• _Exercise goal_
In the entries below, find the line with "Task: Select row" and the line with "Given: Select the", then retype both and everything between them exactly. Do not copy the pictures.

• _Data provided_
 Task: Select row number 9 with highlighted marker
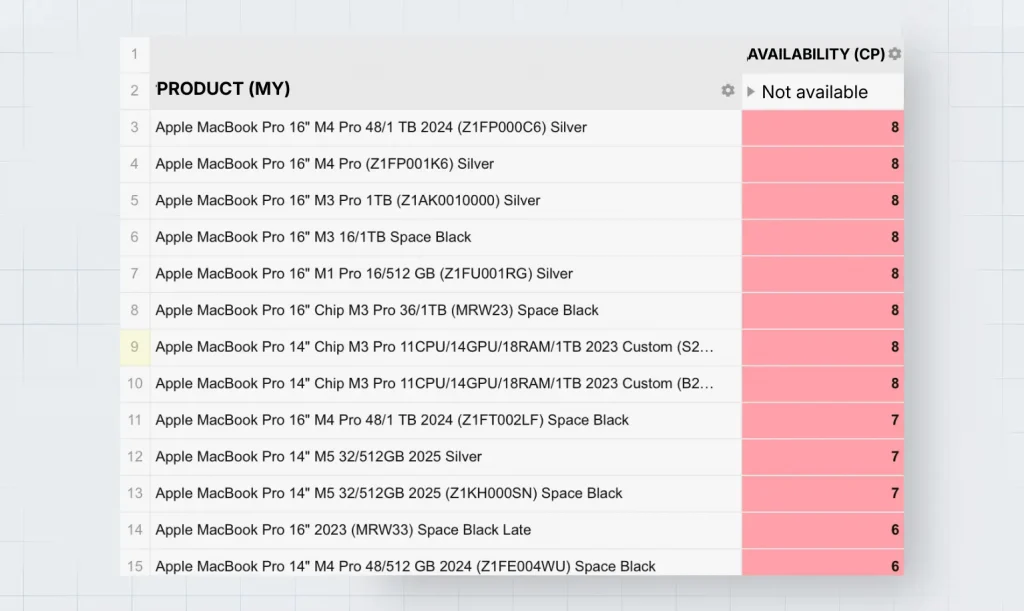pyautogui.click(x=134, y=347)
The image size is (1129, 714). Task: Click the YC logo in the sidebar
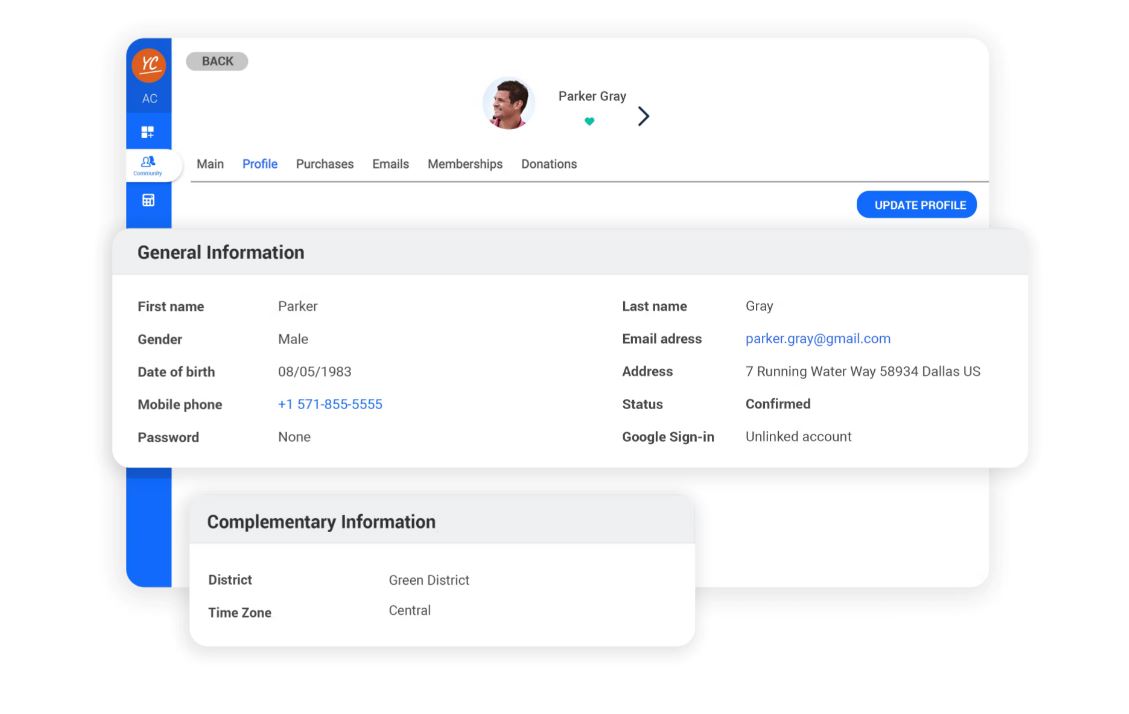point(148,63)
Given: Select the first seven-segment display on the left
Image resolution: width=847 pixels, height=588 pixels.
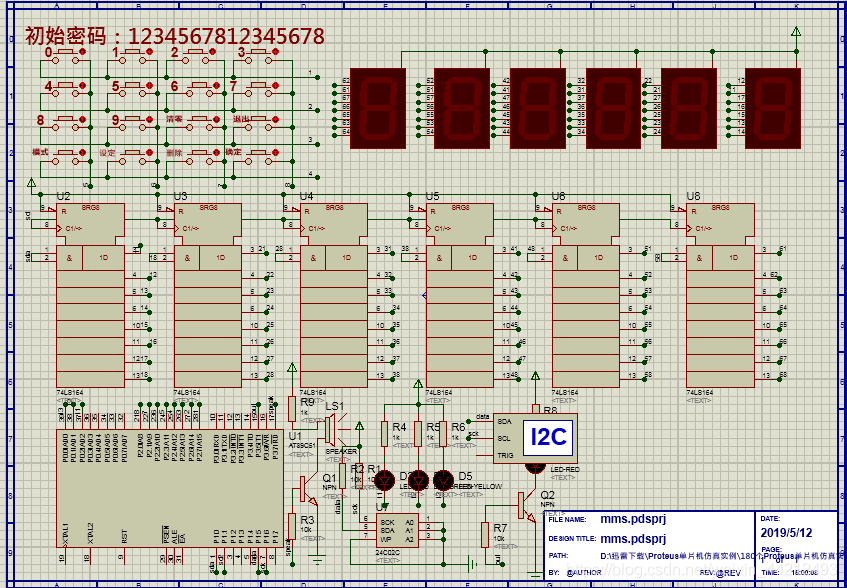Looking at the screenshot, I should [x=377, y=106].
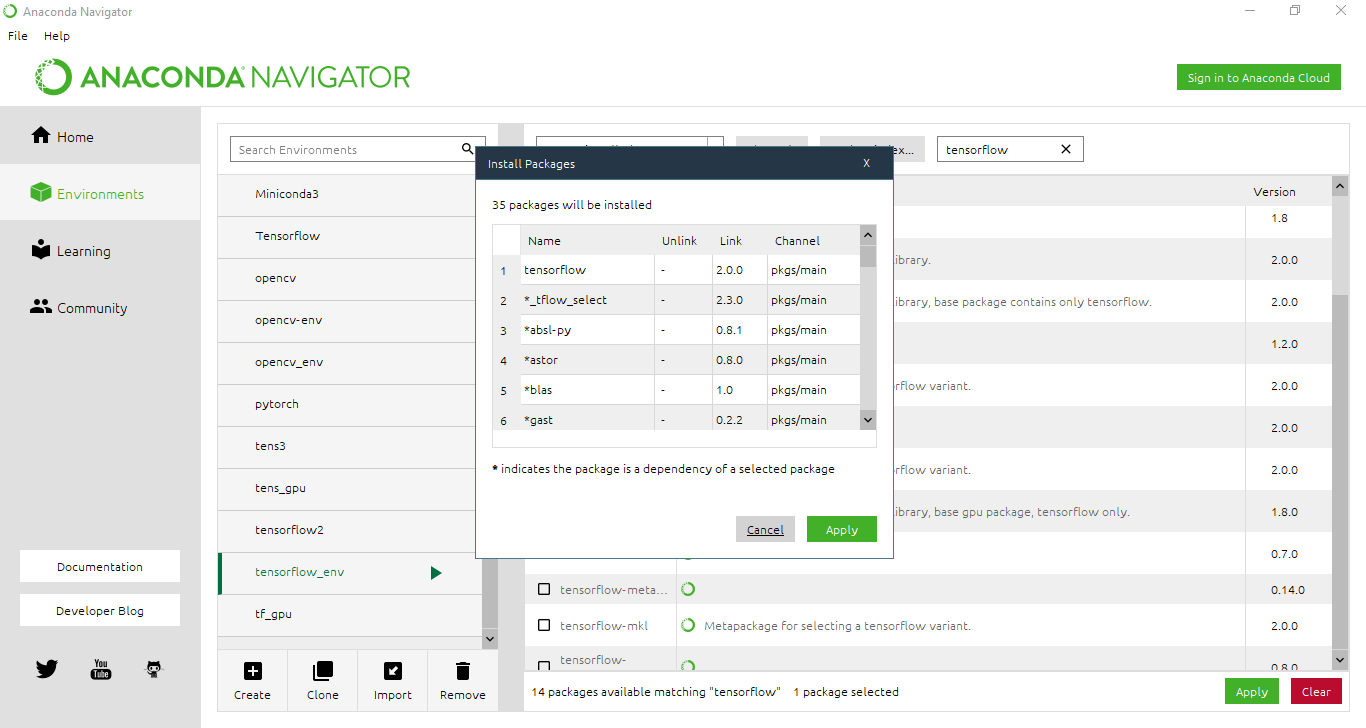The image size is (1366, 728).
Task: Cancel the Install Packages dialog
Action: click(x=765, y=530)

--

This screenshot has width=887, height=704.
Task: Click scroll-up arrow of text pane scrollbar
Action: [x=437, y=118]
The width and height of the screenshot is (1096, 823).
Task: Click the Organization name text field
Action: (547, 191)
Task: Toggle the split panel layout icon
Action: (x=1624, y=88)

--

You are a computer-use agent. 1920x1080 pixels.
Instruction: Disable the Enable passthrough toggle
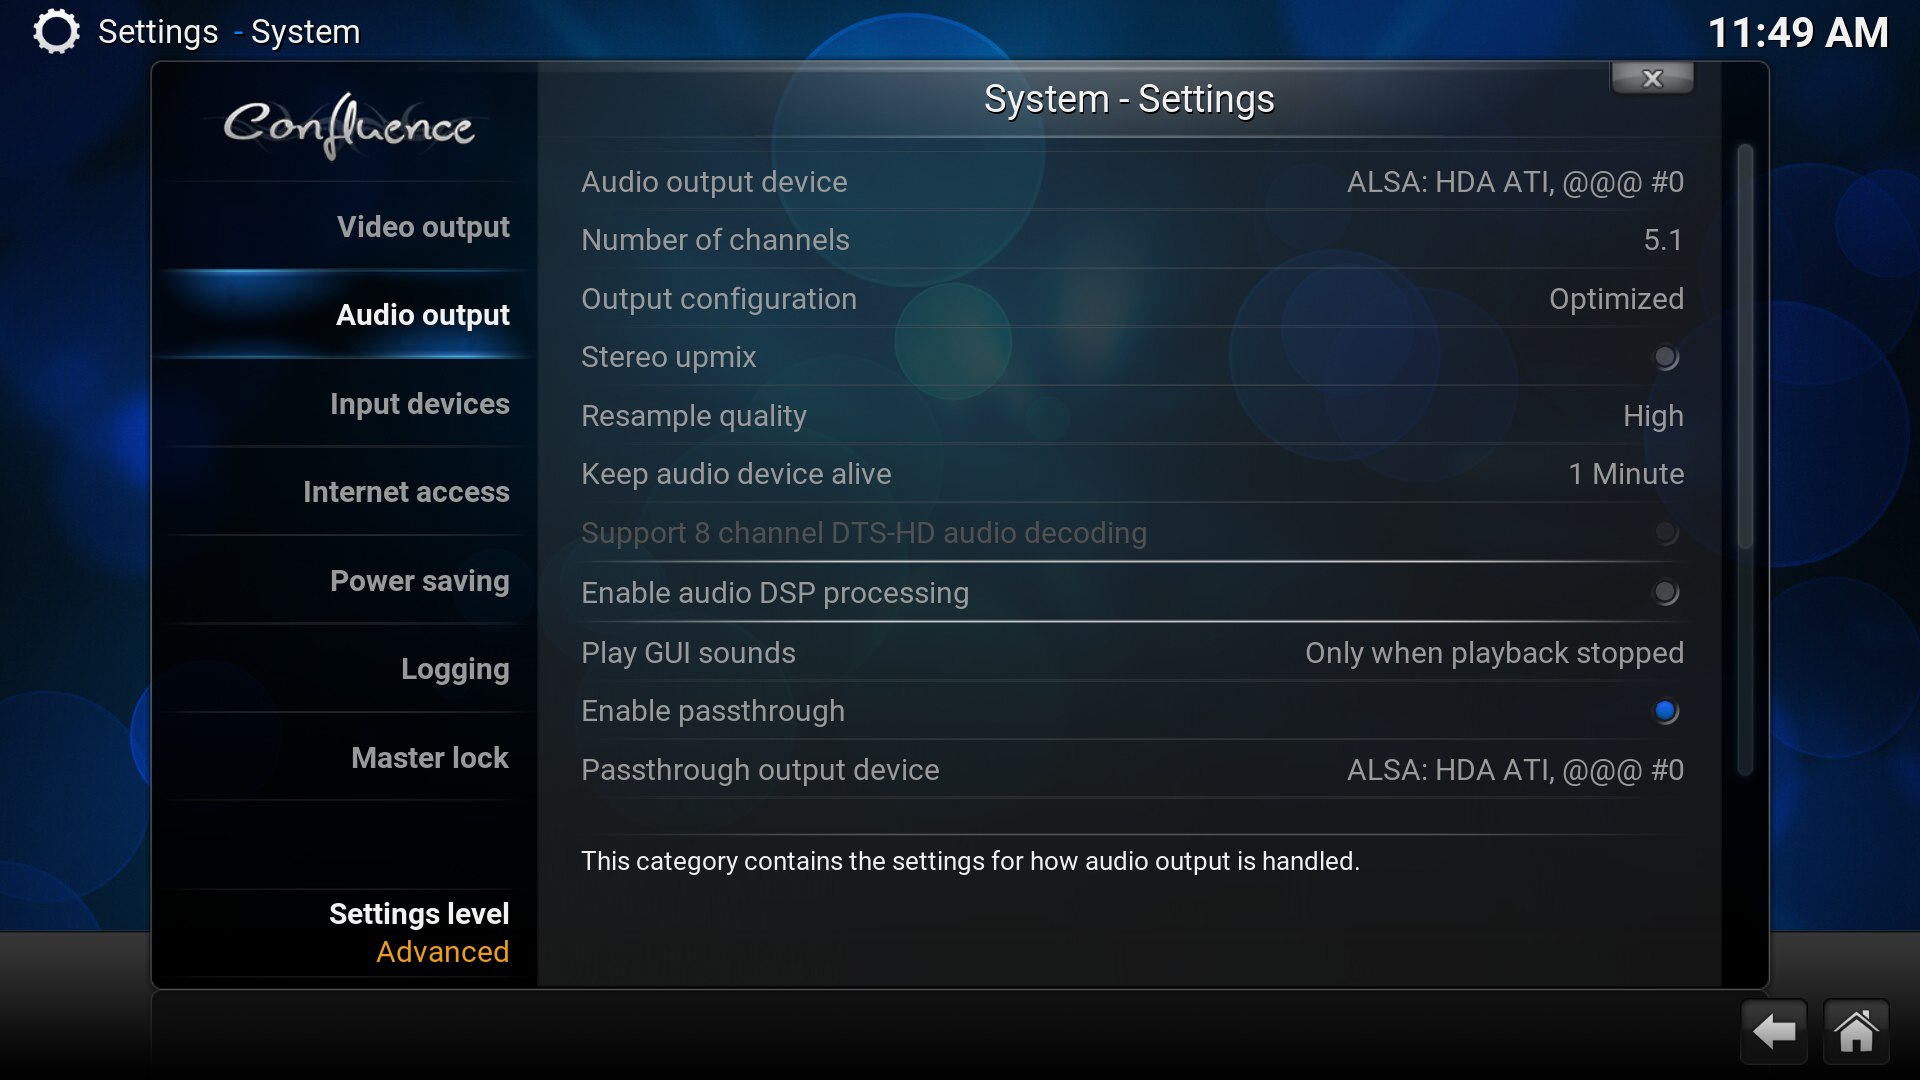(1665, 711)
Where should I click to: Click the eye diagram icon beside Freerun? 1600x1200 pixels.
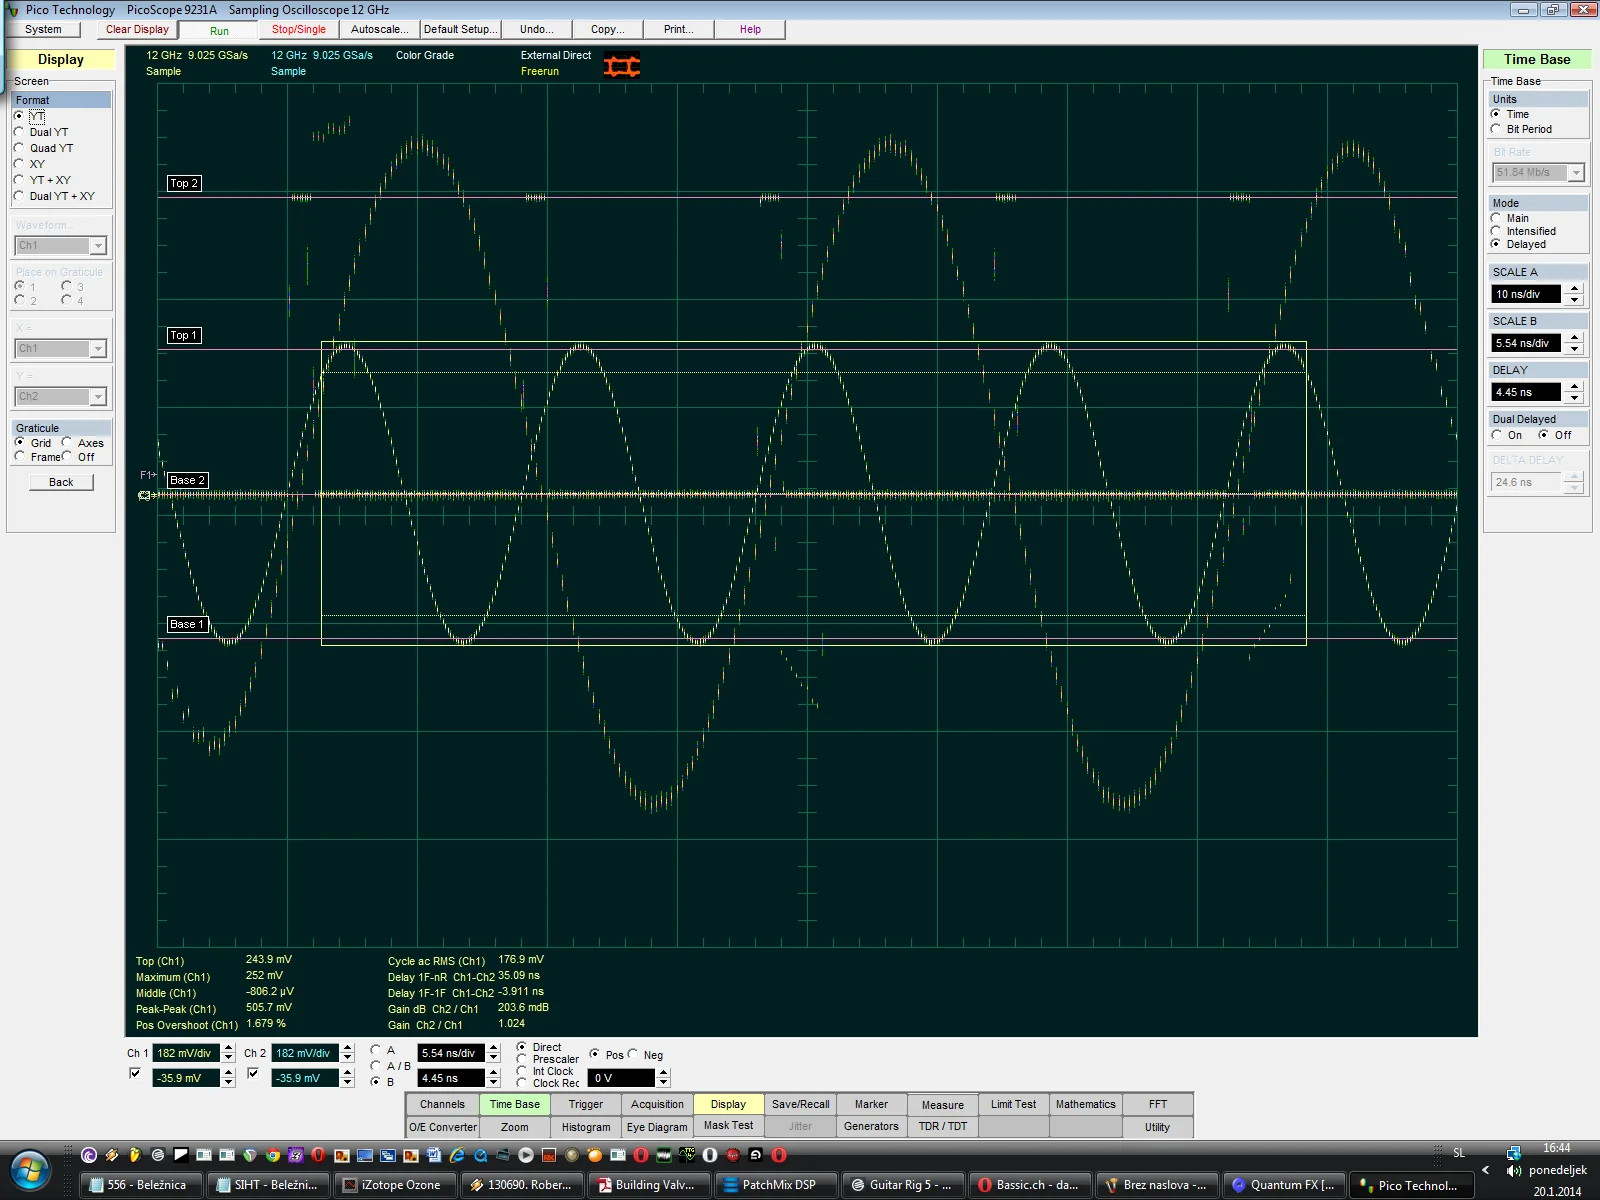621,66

• _Response to this task_
 Task: Select row number 9 with highlighted marker
pyautogui.click(x=134, y=347)
The image size is (1129, 714). Task: Click the YC logo in the sidebar
point(148,63)
Given: Select the first seven-segment display on the left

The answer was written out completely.